A la vérité, il n’est pas facile de distinguer la limite exacte, qui sépare l’intelligence et l’instinct, dans les régions intermédiaires, où se diffuse et s’estompe une indécise clarté qui participe de deux foyers. Il y a apparence que nous méconnaissons souvent le rôle de l’instinct. Comme c’est l’intelligence, qui fait après coup le départ de ce qui s’est passé, elle incline à s’attribuer des mérites qu’elle n’a pas eus. L’erreur est d’autant plus facile que l’instinct trace le schéma dans un éclair et donne le premier branle, mais l’intelligence accourt aussitôt pour soutenir le mouvement et se charger des détails. Injuste pour l’instinct, l’intelligence lui cause encore un autre dommage dont les conséquences nous touchent. Elle le gêne et le paralyse. L’instinct redoute son éclat comme certaines fleurs de nos parterres celui du soleil. Il aime l’ombre des régions subliminales de l’âme où il se réfugie, et, quand la pleine lumière l’y vient saisir, il se dissipe et s’évanouit. C’est une force qui se dissout, en prenant conscience d’elle-même.
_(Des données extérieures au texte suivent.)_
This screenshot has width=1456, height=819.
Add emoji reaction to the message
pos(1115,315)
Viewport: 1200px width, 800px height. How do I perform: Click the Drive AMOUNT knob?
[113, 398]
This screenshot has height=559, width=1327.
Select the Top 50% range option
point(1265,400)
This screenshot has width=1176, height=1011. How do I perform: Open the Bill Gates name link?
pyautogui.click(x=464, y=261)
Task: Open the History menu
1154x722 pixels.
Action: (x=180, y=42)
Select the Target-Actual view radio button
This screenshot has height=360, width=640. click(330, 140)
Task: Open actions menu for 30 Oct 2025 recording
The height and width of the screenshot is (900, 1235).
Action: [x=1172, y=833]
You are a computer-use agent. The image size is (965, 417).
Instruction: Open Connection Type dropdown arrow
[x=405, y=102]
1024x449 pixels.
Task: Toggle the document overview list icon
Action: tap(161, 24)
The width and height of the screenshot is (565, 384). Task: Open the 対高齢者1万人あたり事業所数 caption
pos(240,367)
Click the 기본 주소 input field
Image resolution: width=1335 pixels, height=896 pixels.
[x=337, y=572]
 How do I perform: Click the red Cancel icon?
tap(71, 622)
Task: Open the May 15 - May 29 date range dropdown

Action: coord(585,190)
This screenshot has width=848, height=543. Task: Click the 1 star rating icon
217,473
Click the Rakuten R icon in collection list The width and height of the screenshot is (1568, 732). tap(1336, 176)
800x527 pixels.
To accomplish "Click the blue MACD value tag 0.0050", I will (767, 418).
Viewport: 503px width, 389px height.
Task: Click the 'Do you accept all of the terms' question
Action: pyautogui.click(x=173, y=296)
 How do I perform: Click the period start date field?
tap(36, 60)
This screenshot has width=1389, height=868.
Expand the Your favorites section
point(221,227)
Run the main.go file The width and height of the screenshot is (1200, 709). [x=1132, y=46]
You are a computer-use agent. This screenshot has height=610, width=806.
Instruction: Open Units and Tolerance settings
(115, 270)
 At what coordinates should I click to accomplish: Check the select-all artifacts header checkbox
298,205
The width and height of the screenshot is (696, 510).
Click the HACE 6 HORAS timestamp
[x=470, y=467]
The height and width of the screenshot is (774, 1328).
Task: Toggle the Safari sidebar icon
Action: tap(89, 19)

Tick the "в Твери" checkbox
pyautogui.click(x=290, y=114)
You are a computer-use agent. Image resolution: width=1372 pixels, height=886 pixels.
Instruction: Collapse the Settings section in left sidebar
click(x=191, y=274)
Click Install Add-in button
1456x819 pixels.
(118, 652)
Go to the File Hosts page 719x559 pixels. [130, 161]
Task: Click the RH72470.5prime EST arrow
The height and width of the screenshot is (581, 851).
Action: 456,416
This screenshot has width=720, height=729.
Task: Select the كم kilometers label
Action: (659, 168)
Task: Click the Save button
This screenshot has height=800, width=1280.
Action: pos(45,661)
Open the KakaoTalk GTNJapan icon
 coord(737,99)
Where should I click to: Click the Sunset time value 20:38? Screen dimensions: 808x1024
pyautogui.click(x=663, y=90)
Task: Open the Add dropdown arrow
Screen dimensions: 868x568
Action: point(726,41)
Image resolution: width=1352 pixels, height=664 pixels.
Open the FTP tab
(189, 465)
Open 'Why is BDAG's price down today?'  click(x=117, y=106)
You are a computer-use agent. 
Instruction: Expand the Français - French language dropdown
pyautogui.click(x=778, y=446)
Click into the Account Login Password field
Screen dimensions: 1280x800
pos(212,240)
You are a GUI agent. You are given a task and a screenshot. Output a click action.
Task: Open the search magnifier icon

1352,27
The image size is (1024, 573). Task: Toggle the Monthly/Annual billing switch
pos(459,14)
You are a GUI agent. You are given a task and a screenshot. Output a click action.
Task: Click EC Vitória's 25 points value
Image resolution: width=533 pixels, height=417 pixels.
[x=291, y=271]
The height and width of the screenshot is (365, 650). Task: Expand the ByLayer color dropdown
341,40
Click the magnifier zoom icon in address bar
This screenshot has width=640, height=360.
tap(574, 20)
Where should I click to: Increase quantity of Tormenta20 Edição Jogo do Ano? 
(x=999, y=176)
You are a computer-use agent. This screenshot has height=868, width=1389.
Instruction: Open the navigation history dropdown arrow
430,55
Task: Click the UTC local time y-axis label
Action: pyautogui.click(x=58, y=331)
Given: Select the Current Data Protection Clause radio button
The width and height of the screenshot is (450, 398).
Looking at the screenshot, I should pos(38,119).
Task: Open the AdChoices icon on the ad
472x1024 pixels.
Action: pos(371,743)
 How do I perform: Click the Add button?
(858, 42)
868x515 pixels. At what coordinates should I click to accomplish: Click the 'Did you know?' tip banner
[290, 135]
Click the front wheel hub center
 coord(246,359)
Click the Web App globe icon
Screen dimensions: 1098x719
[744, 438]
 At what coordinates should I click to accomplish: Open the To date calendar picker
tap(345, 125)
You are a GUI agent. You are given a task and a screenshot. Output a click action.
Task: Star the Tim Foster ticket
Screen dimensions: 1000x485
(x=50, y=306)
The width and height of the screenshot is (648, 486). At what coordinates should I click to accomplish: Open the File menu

Ainsi meurent sous nos yeux bien des choses où l’optimisme s’était arrêté et concrète pour faire de la vie. Ainsi s’en va peu à peu l’âme paysanne, qui aimait la terre, malgré ses trahisons et la famille nombreuse, malgré ses charges, à mesure qu’on lui apprend de quelles ignorances elle était faite, comme tombe la maîtrise créatrice de l’ouvrier quand on transforme en technique scientifique les tours de main qui lui venaient de son enthousiasme et de sa foi. L’inspiration de l’artiste s’éteint, s’il éclaire d’une lumière trop vive les sources cachées d’où elle jaillissait, et Chantecler ne continue de chanter que parce qu’il continue de croire, malgré la cruelle expérience d’une tendre aventure, que son chant éveille l’Aurore et sera peut-être un jour vainqueur de la nuit.